Let’s start by reimagining what it means to be proactive. Rather than attempting the impossible, of actively trying to thwart all threats and to cover every attack vector manually, take advantage of the latest technologies, like AI, to do the work for you. The modern CISO needs automation to prevent and clean up malware attempts rather than tasking staff to monitor and sweep up the debris. AI technologies can do more than just offer post-compromise forensic analysis and are capable of preventing endpoint breaches proactively.
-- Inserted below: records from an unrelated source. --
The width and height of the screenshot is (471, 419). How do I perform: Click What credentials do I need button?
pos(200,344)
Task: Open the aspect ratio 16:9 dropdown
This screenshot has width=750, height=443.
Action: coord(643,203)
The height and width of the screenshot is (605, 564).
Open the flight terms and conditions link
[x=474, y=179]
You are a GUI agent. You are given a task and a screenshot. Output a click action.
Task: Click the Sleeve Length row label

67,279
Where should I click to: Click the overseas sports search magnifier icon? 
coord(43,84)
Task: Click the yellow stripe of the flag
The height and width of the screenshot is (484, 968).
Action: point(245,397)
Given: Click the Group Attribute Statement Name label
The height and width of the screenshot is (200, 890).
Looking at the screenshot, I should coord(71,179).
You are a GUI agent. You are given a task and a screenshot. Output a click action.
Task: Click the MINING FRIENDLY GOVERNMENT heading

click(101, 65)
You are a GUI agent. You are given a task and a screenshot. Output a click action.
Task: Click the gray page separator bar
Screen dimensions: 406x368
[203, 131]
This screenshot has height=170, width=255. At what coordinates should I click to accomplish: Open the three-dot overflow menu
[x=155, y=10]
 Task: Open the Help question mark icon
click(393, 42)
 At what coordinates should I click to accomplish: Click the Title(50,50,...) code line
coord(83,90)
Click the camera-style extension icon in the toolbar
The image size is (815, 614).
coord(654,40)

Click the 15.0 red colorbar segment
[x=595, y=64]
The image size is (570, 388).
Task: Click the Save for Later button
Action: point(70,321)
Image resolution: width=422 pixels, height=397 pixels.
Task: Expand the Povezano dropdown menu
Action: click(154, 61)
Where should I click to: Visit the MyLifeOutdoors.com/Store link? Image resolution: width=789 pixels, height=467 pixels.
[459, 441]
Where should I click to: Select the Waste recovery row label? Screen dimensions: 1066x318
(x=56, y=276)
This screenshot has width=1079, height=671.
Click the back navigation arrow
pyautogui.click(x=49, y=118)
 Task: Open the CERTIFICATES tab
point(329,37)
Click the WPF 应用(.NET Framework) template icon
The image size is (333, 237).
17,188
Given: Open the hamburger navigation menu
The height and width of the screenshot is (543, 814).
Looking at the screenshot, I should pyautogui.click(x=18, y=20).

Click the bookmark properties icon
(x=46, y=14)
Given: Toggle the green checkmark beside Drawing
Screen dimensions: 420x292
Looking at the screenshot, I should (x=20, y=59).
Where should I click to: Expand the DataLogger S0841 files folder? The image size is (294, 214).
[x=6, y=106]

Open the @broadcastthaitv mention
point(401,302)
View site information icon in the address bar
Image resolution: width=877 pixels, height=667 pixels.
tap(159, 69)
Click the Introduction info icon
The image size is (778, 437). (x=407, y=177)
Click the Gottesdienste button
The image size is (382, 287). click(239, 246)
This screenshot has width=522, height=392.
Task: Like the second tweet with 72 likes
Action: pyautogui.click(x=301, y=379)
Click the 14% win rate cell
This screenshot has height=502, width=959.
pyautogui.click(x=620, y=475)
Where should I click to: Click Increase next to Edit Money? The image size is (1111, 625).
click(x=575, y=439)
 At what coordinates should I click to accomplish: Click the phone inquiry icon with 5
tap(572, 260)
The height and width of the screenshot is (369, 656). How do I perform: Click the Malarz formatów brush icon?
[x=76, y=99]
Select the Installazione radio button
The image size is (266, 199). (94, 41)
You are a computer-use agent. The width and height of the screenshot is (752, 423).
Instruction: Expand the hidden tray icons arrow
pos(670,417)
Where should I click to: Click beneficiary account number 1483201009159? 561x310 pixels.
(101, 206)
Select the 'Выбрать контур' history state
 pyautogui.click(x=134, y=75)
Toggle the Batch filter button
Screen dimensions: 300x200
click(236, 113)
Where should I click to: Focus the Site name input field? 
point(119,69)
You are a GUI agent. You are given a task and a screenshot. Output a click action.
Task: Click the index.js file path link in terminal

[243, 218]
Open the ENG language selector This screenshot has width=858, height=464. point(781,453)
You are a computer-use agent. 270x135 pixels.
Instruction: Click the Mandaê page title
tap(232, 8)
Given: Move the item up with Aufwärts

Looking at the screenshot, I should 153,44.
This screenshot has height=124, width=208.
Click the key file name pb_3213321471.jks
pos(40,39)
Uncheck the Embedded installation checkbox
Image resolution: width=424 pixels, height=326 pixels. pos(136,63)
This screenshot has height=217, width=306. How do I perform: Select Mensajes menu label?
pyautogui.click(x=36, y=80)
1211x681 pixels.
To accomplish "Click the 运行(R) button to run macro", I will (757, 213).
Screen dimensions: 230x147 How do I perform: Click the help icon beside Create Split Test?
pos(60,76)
Essentially, being proactive means investing in a security layer that exists across the network. Such protection should:
- Support all your existing OSs, including cloud and VDI; attackers are always looking for your weakest link
- Include several types of technologies that can detect in parallel to achieve separate security layers
- Not rely on a person to run it effectively, including threat prevention
- Integrate with other security solutions on your network – able to benefit and provide security data
- Allow visibility of all your assets: a single view of a device is always weaker than a historical view across your network
- Be able to back up your assets, and test that it is working
Summary
Of course, no one has a crystal ball and we can only guess what new innovations malware authors will dream up next to separate users from their data and their money. With that said, the technology at SentinelOne has proven time after time that it is capable of protecting against zero days vulnerabilities, previously unknown malware, and other advanced exploits, often before they have been acknowledged or identified by other technologies.
The reason SentinelOne is unique is that we have implemented multiple layers of protection and visibility, including AI and automation, into a single agent. This provides both comprehensive protection and ease of use that does not require specially-trained ‘knowledge experts’. Attackers have long been aware of the benefits of automation; it’s time defenders used similar means to stay ahead of the game.